Cat qubits are a quantum bit design that resists certain errors by encoding information in a superconducting oscillator; the memorandum of understanding (MoU) is non binding, with no timeline, benchmarks, or user access model yet disclosed.
European supercomputing centers are one engineering step closer to running quantum jobs the same way they already run CPU jobs: alongside them, in the same scheduling queue, without a separate allocation. The mechanism behind that step is a June 24 memorandum of understanding between Bull, the French high-performance computing vendor, and Alice & Bob, the Paris-based quantum hardware startup whose machines use "cat qubits," a quantum bit design that resists certain errors by encoding information in a superconducting oscillator rather than in a conventional two-level circuit. The companies announced the deal jointly on the newswire and three independent trade outlets picked up the same-day story, including The Qubit Report.
What makes a cat qubit worth integrating is its error profile. Cat qubits encode a qubit in the quantum state of a microwave-frequency oscillator, a bosonic mode rather than a discrete two-level system, and the encoding gives them a strong, intrinsic bias against bit-flip errors while phase-flip errors dominate. That asymmetry matters because the dominant error-correction scheme Alice & Bob and most other groups pursuing fault-tolerant quantum computing use, the surface code, is much more efficient when one error type dominates. The architecture's case is laid out in recent arXiv preprints on biased-noise distillation and resource-efficient quantum memory and in a March APS Global Physics Summit program of 12 talks from Alice & Bob covering stabilization, error protection, magic-state preparation, and what the company describes as ultra-low logical error rate validation. The pitch is straightforward: a fault-tolerant machine needs fewer physical qubits to protect one logical qubit than a transmon-based architecture, where a transmon is the superconducting two-level circuit used by most of today's quantum hardware roadmaps.
The mechanism the MoU actually targets is plumbing, not physics. Bull, which supplies HPC systems and integration to European research centers and enterprises, would treat Alice & Bob's processors as a schedulable resource inside the same SLURM-based job scheduler that today hands CPU and GPU slots to scientific workloads. SLURM is the open-source workload manager that decides which job runs next on which supercomputer node; if a cat-qubit processor becomes a "schedulable resource" inside it, a researcher could, in principle, submit a quantum job to the same supercomputer queue that already handles their CPU runs, instead of requesting a separate quantum-specific allocation. The deal covers joint research, product development, and commercialization across European HPC infrastructure according to coverage consistent with the official press release.
That is what would actually change for a European HPC user if the integration works. Today, accessing fault-tolerant quantum hardware typically means applying to a separate program, queueing through a vendor portal, and stitching result files back into a classical workflow by hand. A SLURM-integrated cat-qubit resource would let a researcher submit a hybrid job from a familiar supercomputing environment, with the scheduler deciding whether the quantum leg runs on Alice & Bob's hardware or waits for a slot. The job would arrive as one work unit rather than two, and the access path would look like another node on a familiar machine. None of that is what a researcher can do today.

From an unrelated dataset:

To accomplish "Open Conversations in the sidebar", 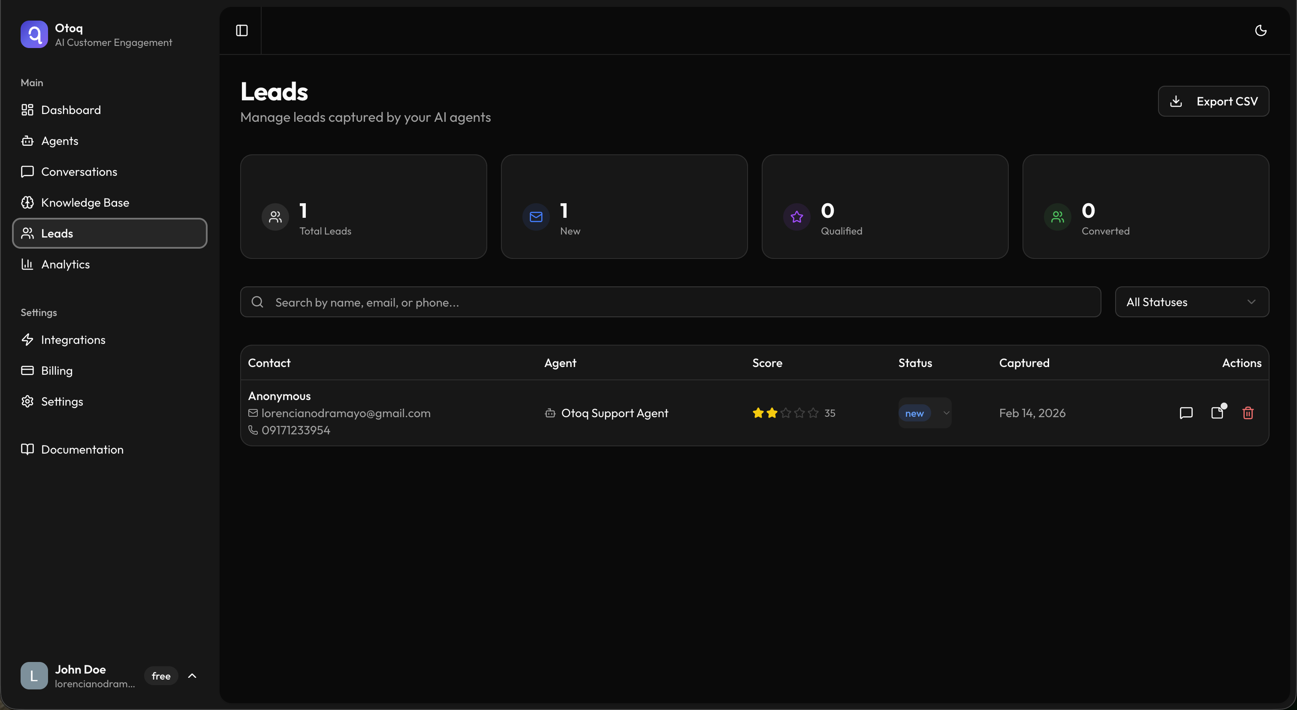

What it is not, yet, is productized. The MoU is non-binding: no announced ship date, no disclosed error rates, no benchmarks, no pricing, no access model, and no pilot site. Independent trade coverage from The Quantum Insider and The Qubit Report repeats the language of the press release without adding independent benchmarks or independent user commitments. "Fault-tolerant" at the scale this MoU implies, running jobs researchers would actually want to run, is still aspirational; the company has demonstrated stabilization and error-protection techniques at small scale, not a full fault-tolerant machine, and the announcement comes from the two parties with the strongest marketing incentive to frame a research collaboration as an infrastructure milestone. Broader quantum hardware tracking places this against competing roadmaps that have not adopted the cat-qubit path.
The watch items are concrete. First, whether Bull names a pilot European HPC site and a timeline for the SLURM integration, since that turns the MoU from a press release into a procurement path. Second, whether Alice & Bob publishes benchmark numbers for a logical qubit: logical error rate, code distance, and number of physical qubits per logical, that an HPC user could compare against transmon- and ion-trap-based competitors. Third, whether any European national supercomputing center signs on as an access point, which would convert the partnership from a vendor-to-vendor arrangement into a user-visible resource.